Today is Michaelmas, and for the past ten years I have celebrated it at my old school as a way to mark the changing season. Unfortunately, the festivities will be happening during the school day. Neither my sister nor I will be able to attend the annual Saint George and the Dragon play, the dragon bread baking, the games, or see all of our many friends that make up our community. Instead, my mother and I will be spending the morning preparing for our own Michaelmas celebration at home. It will not be the same as the one I have gone to for so many years, but I look foreword to the beautiful beeswax candles, our own dragon bread baking, setting the dinner table with our nice napkins, and hearing stories of today’s Michaelmas festival.

Michaelmas Days

Beauty said the butterfly

 Harvest pumpkins, oats, and rye

 Light our flames for darker days 

Foggy mornings, evening haze

Beauty said the migrant bird

It’s time to gather nuts and herbs 

The summer sun must bid farewell

Raindrops on the windowsill

Foggy mornings, evening haze

Cherish now our Michaelmas days


Fleeting Summer Days

Yesterday was the first day of school for my siblings. Our family rose early, ready to meet the challenge. We packed lunches, tended the goats, ate our breakfast, and rushed out the door. But, while the day proved to be enjoyable, I found myself worried at the end of it. I was frustrated at the impending loss of summer and afraid of the start of something new. My tears dampened the pillow as I cried myself to sleep.

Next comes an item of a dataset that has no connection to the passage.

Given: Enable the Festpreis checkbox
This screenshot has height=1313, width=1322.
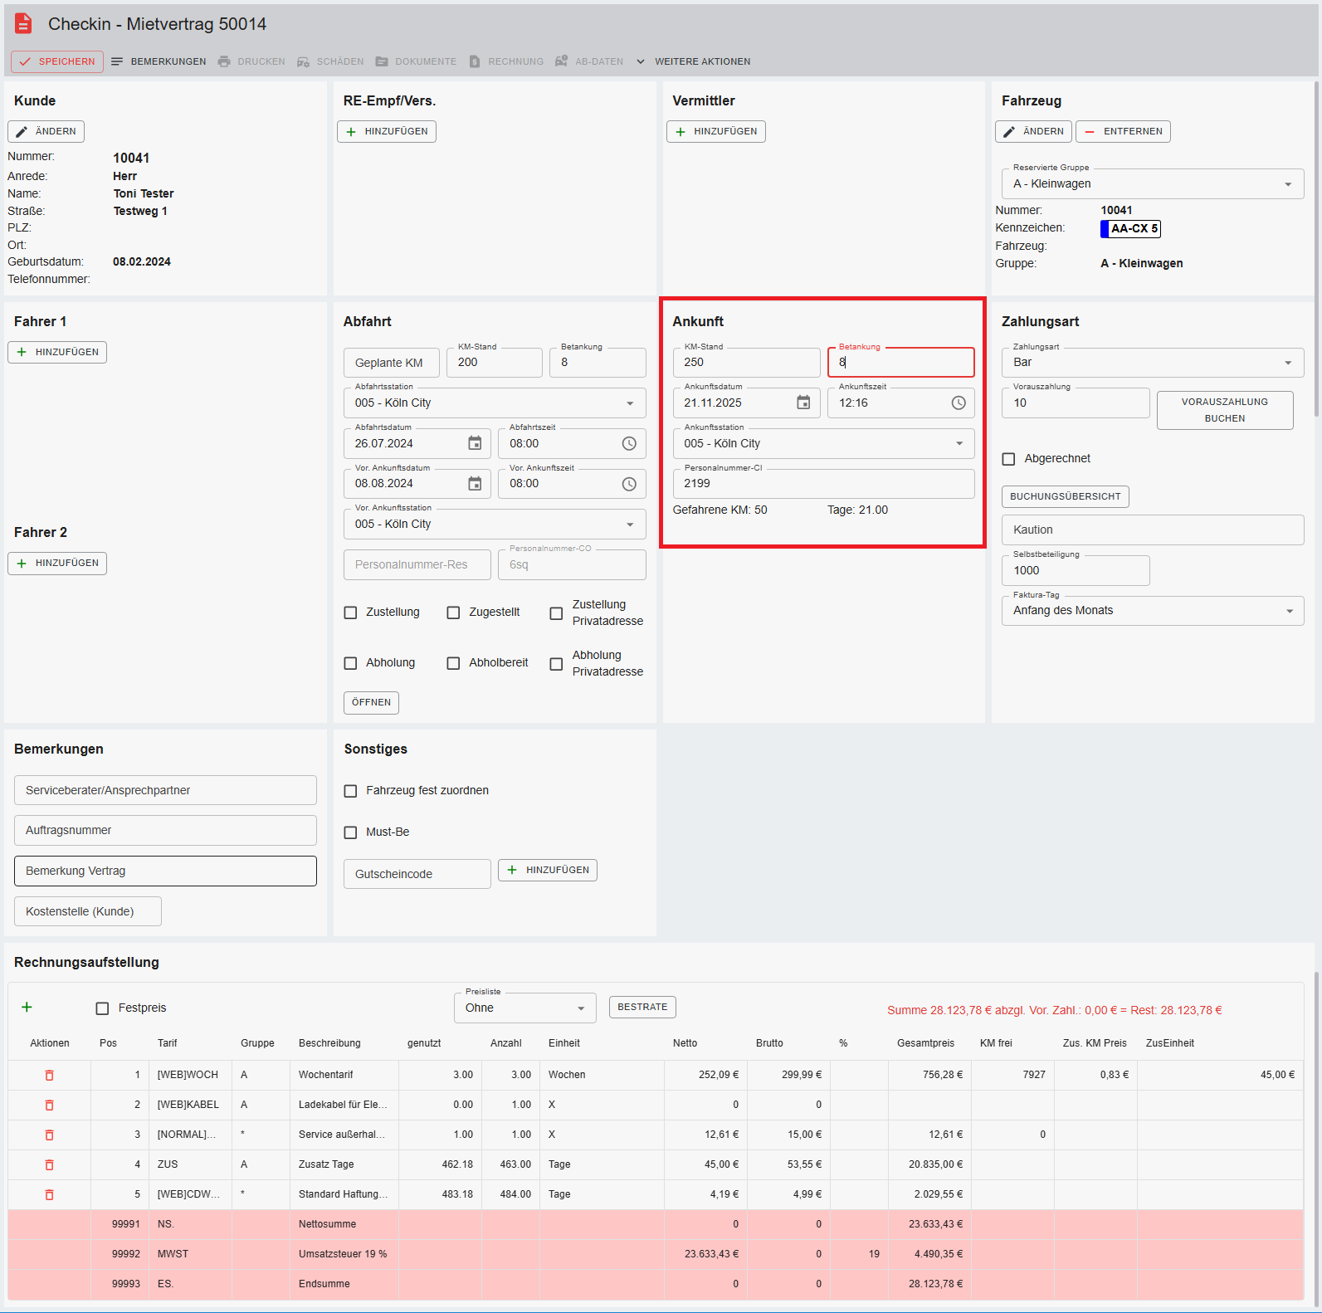Looking at the screenshot, I should [x=103, y=1008].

This morning I awoke feeling sad. My mother left to drive my brother to school, so I was left alone, and unable to rise myself from my fog. I stationed myself on the couch under a blanket. It was not until some time after my mother had returned and I had read several truck books to DLF, that I remembered that I had promised my dad that I would pick some of our grapes today.

The grapes were perfectly ripe, a deep cloudy purple color, and they burst if you dropped them, spewing fourth their pale green guts and several large seeds. Not the most delicious, but definitely beautiful.

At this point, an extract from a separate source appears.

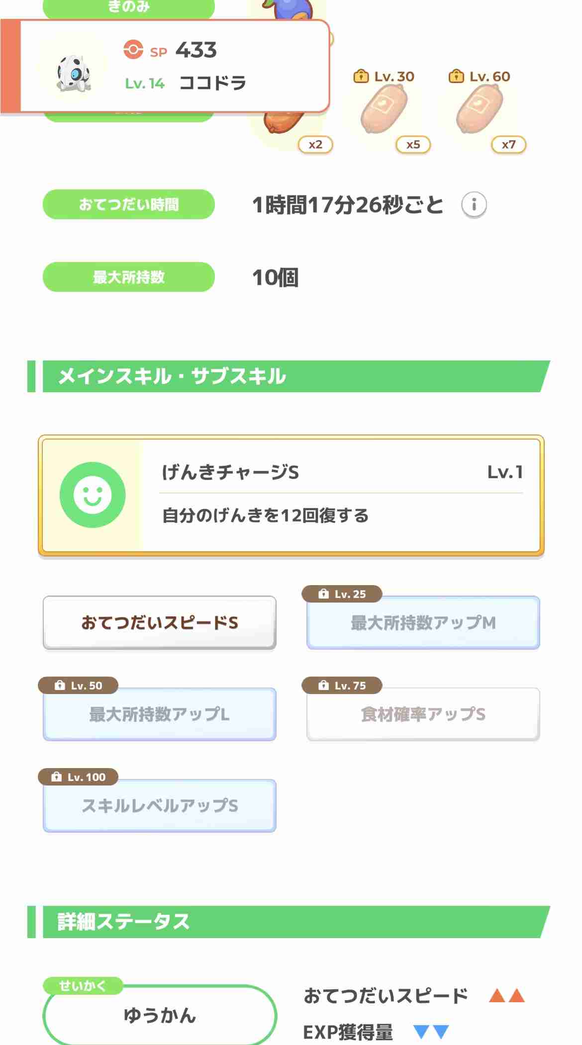Open the げんきチャージS main skill card

[x=291, y=496]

I could feel the sun on my shoulders, and the sticky grape juices on my lips and fingers. I could see my mother working nearby, and DLF munching on grapes and dreaming of tow trucks. The fog around me was rising.

We managed to pick two boxes of the purple grapes, but there are still quite a bit left. It looks like there will be a lot of grape juice in our future!

So, as the late-afternoon sun shines on the garden, I think back on a good day, and I am grateful for the sun, DLF’s enthusiasm, and to be home with my mother on one of these fleeting late-summer days. Oh, these fleeting late-summer days!

End of Summer 2015

There are exactly four days until my two siblings start school. That means four days left of summer. Well, really nine days for me since my school starts later, but it is hard to know if I should count those days, because I know it will be different with everyone else away.

Ending summer always gives me a bittersweet feeling. This year it is particularly bitter, but I am starting to come to terms with it. I wonder why it feels harder this year. Perhaps, it is because I am going to a new school this fall. Or perhaps, it is because this summer was especially peaceful and rich. So, as summer draws to a close, I enjoy looking back at it and thinking of all the things I have done: going on a family camping trip, picking pounds and pounds of blueberries, seeing various family members, spending hours outside in the sunny weather, observing the circle of life through our ducks, spending lots of time with my goats, cooking with my mother and sister, and playing with our DLF (Dear Little Friend or the toddler my mother watches).